David Damon, 62, is a retired manufacturing engineer who lives in Oakley. His friend Jim Higgins, 66, retired after 29 years with the Vallejo Fire Department — 20 as fire captain — and now lives in Brentwood. They’ll be heading to Utah later this month with a couple fellow riders from Australia and the goal of adding to their already impressive list of world records and land speed accomplishments.
For Damon, land speed racing represents an opportunity to live life to the fullest. After being diagnosed with stage four cancer in 2010, his outlook on life changed.
“I had a hell of a Silicon Valley run for 20 years,” he said.
This meant working 50 to 55 hours per week and occasionally traveling to places like Singapore, Ireland and China to build factories and launch products.
“Before, I defined myself as a manufacturing engineer,” Damon said. “Today, I will tell you I want to race. I want to live life for me. I wanted to redefine myself, and I found it in land speed racing.”

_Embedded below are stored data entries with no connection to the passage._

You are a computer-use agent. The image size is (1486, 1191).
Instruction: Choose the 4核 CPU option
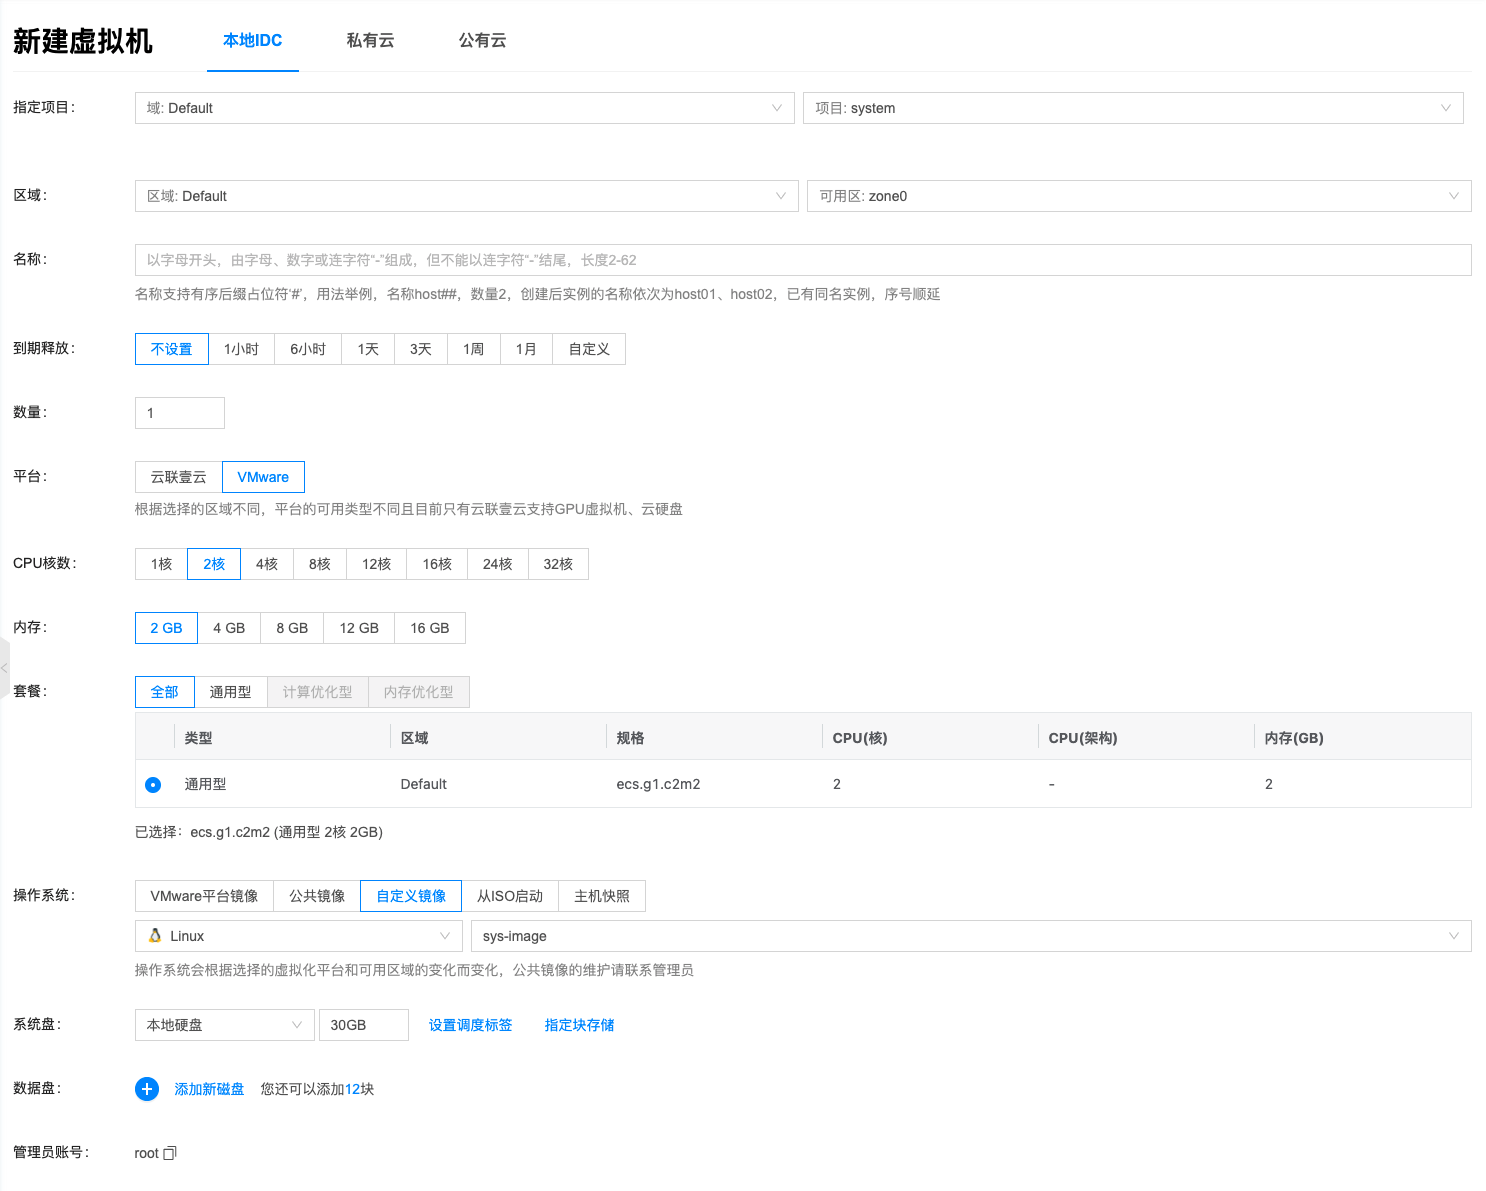[266, 564]
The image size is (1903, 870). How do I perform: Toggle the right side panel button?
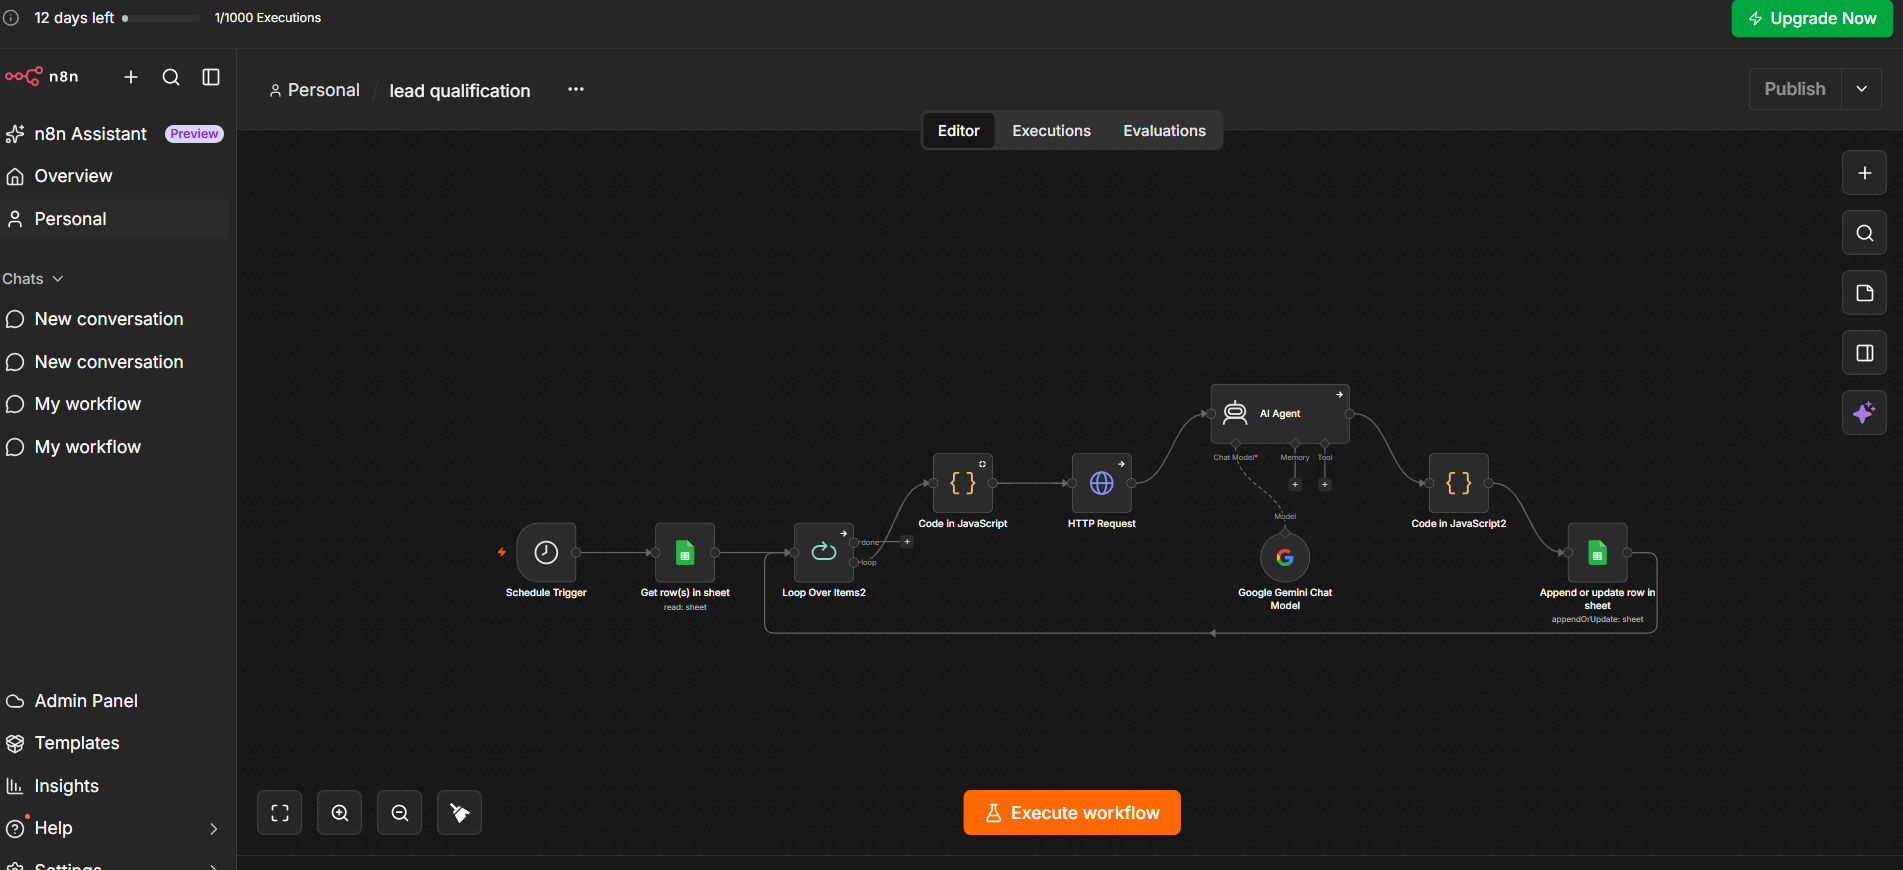click(1864, 353)
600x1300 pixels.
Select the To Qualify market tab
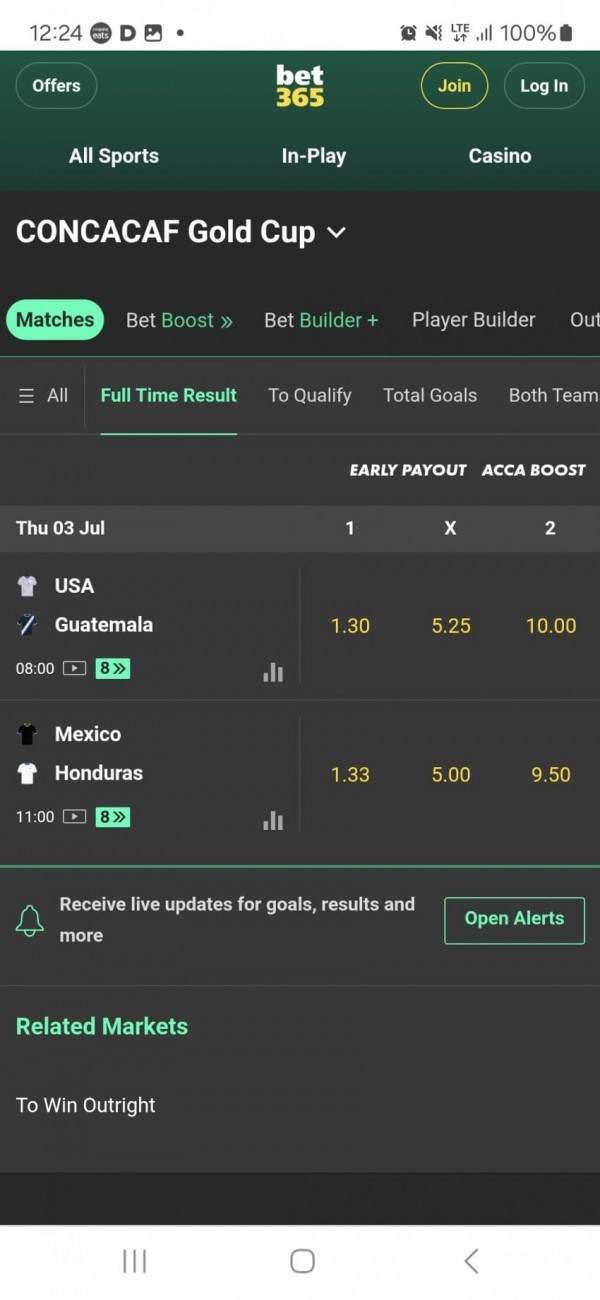(309, 395)
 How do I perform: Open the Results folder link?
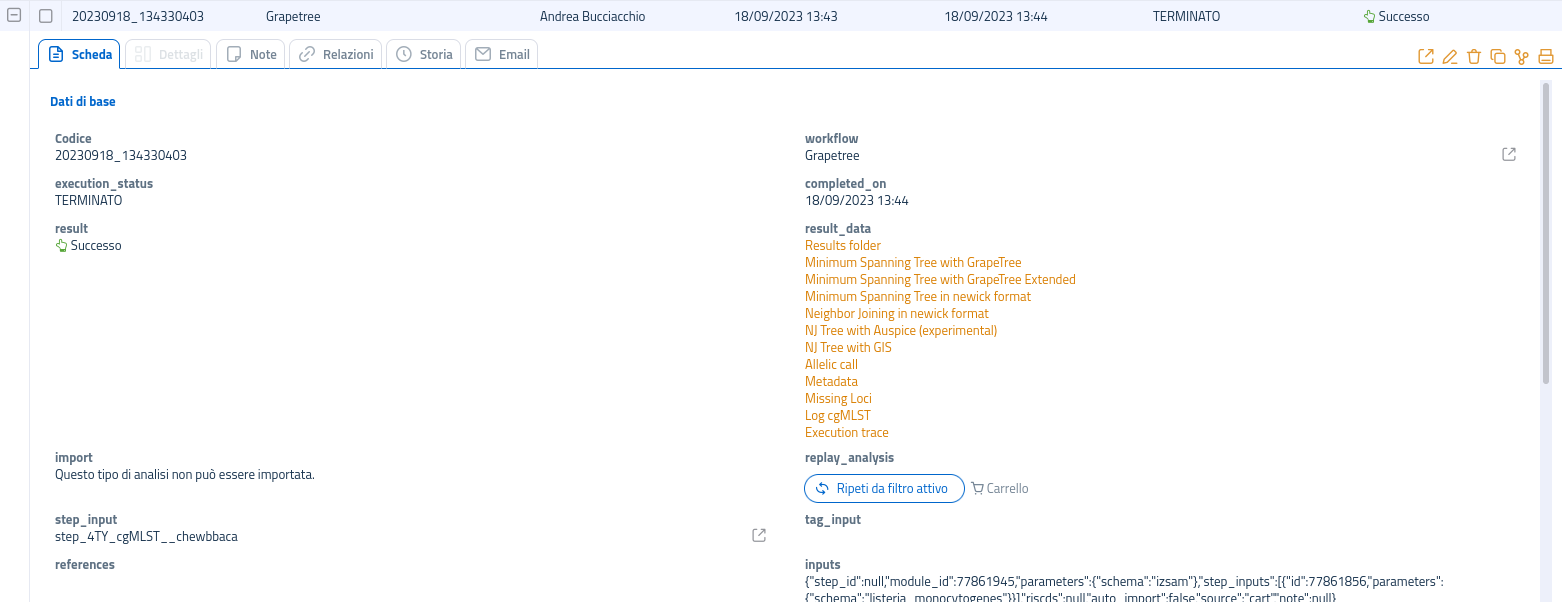point(842,246)
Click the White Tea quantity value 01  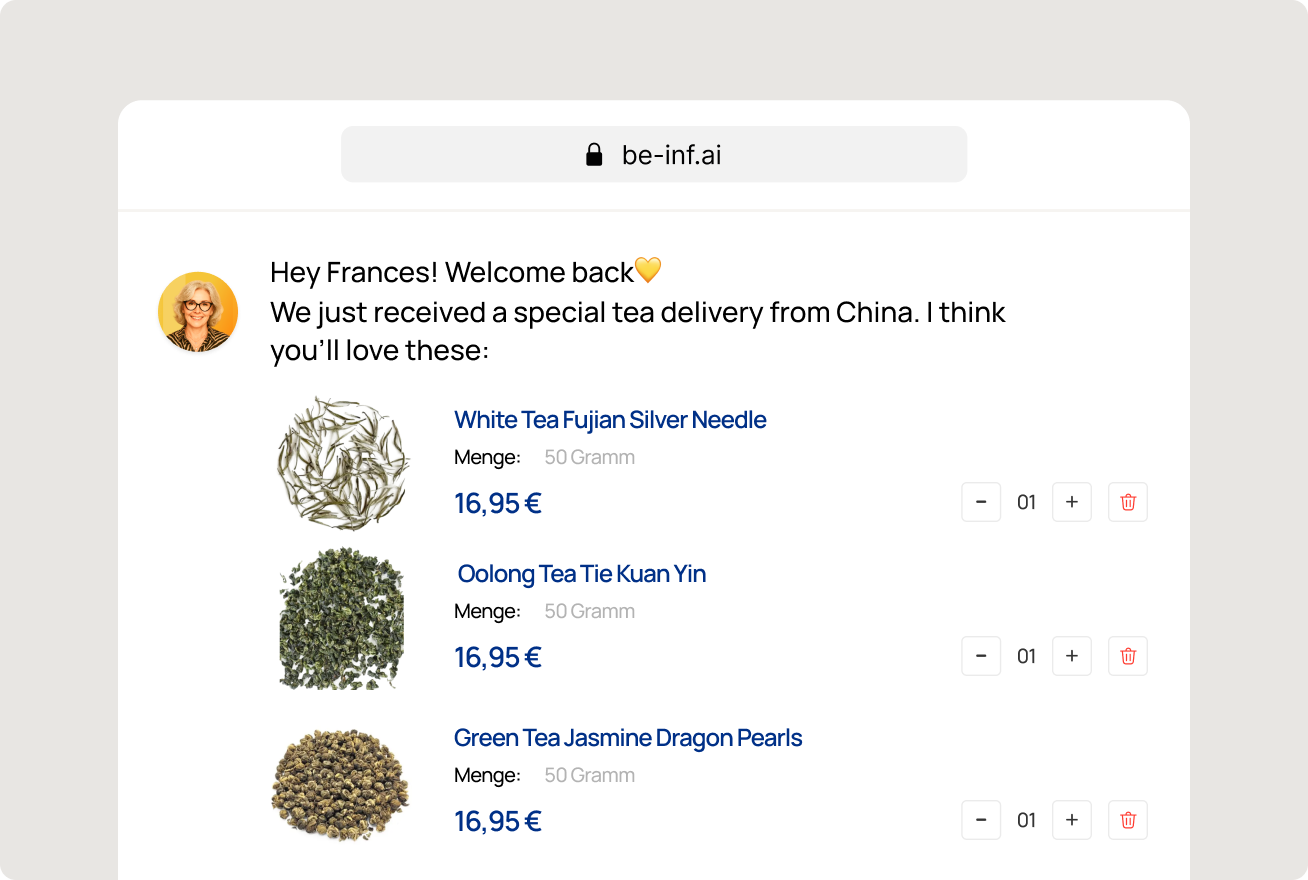(x=1026, y=502)
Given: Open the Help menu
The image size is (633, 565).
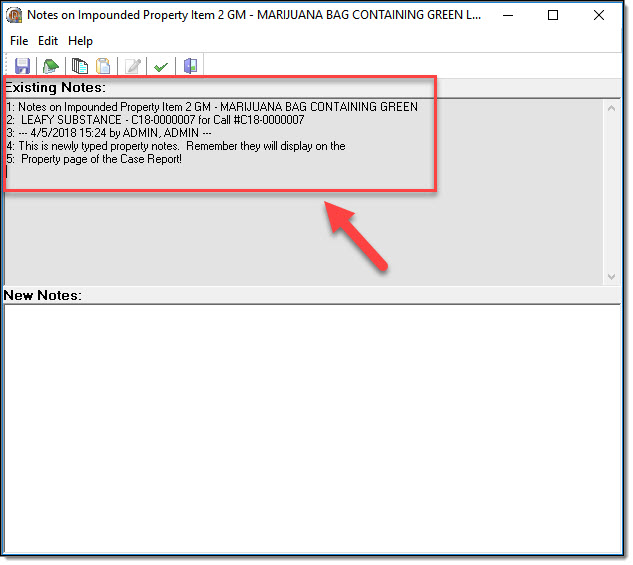Looking at the screenshot, I should 80,41.
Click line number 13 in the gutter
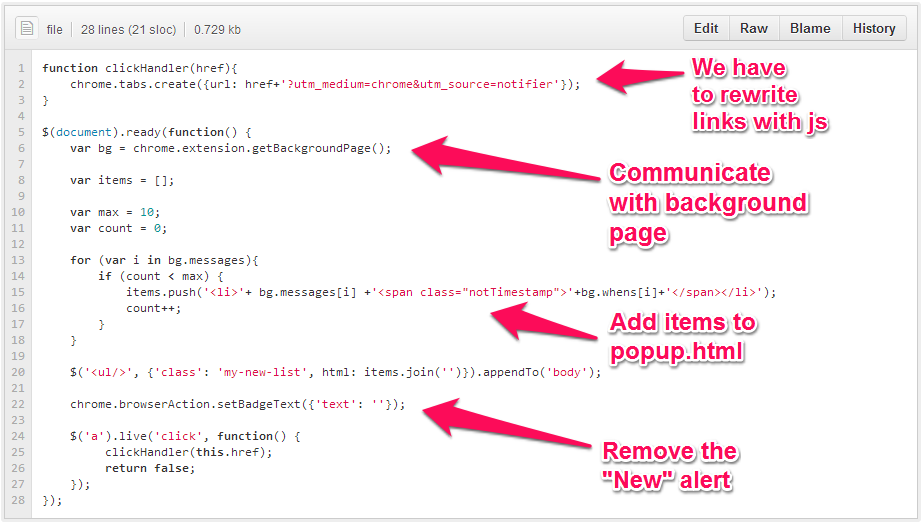This screenshot has width=923, height=523. [19, 260]
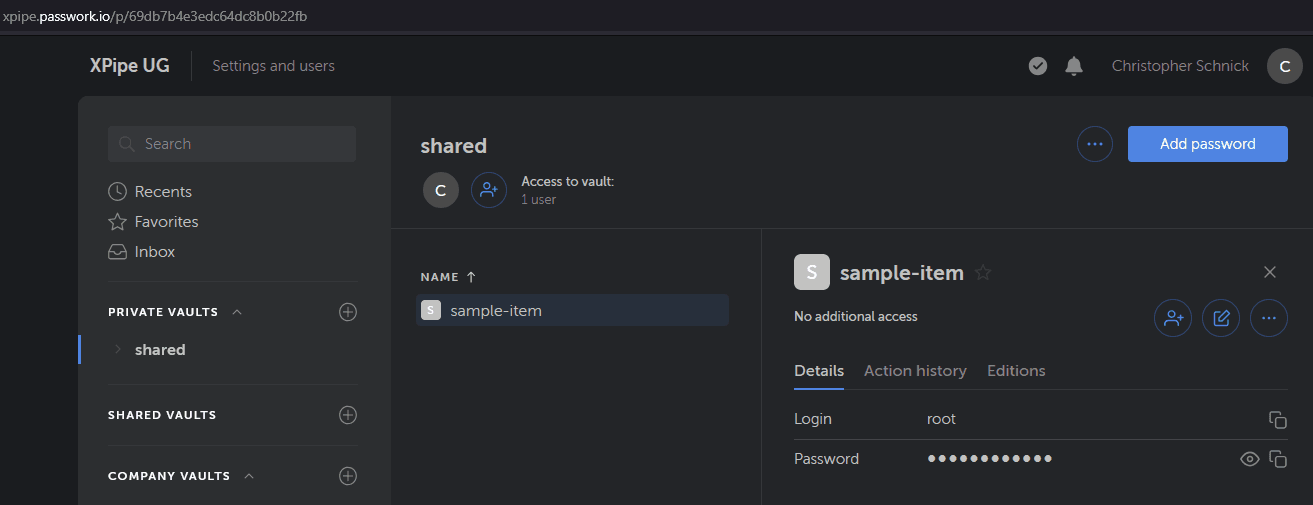Expand the shared vault tree chevron

118,350
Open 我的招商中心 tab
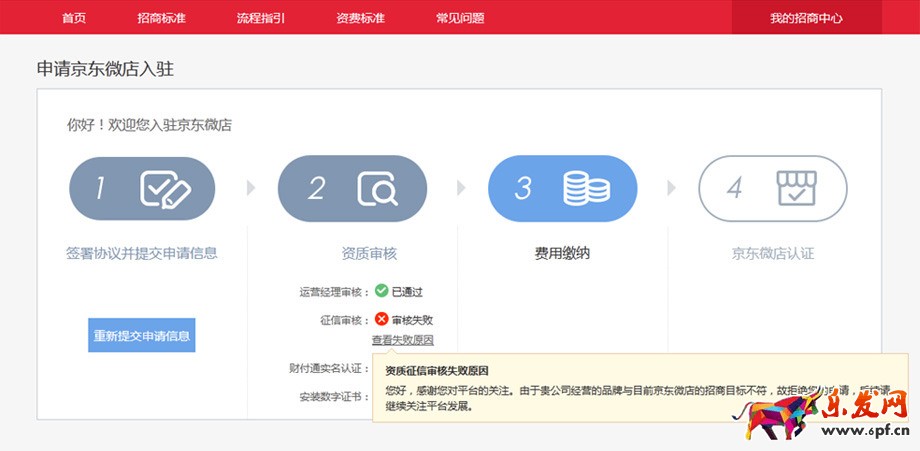 [x=806, y=18]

In 2011, Damon met Higgins at El Mirage Dry Lake, a land speed track in the Mojave Desert. Higgins helped Damon modify his motorcycle, and they hit it off immediately. They soon discovered they were practically neighbors, with Higgins living in Pleasant Hill at the time and Damon living in Walnut Creek. They’ve been racing together ever since.
Higgins started riding motorcycles at 15 years old and started racing in Bonneville in 2000. He had volunteered to work as an EMT with a race team and quickly found himself drawn to racing.
Higgins now competes as part of the Black Art Racing Team with Australian riders Greg Watters and Kim Krebs. Watters holds several Australian records, and Krebs has been the fastest Australian woman land speed racer since 2006.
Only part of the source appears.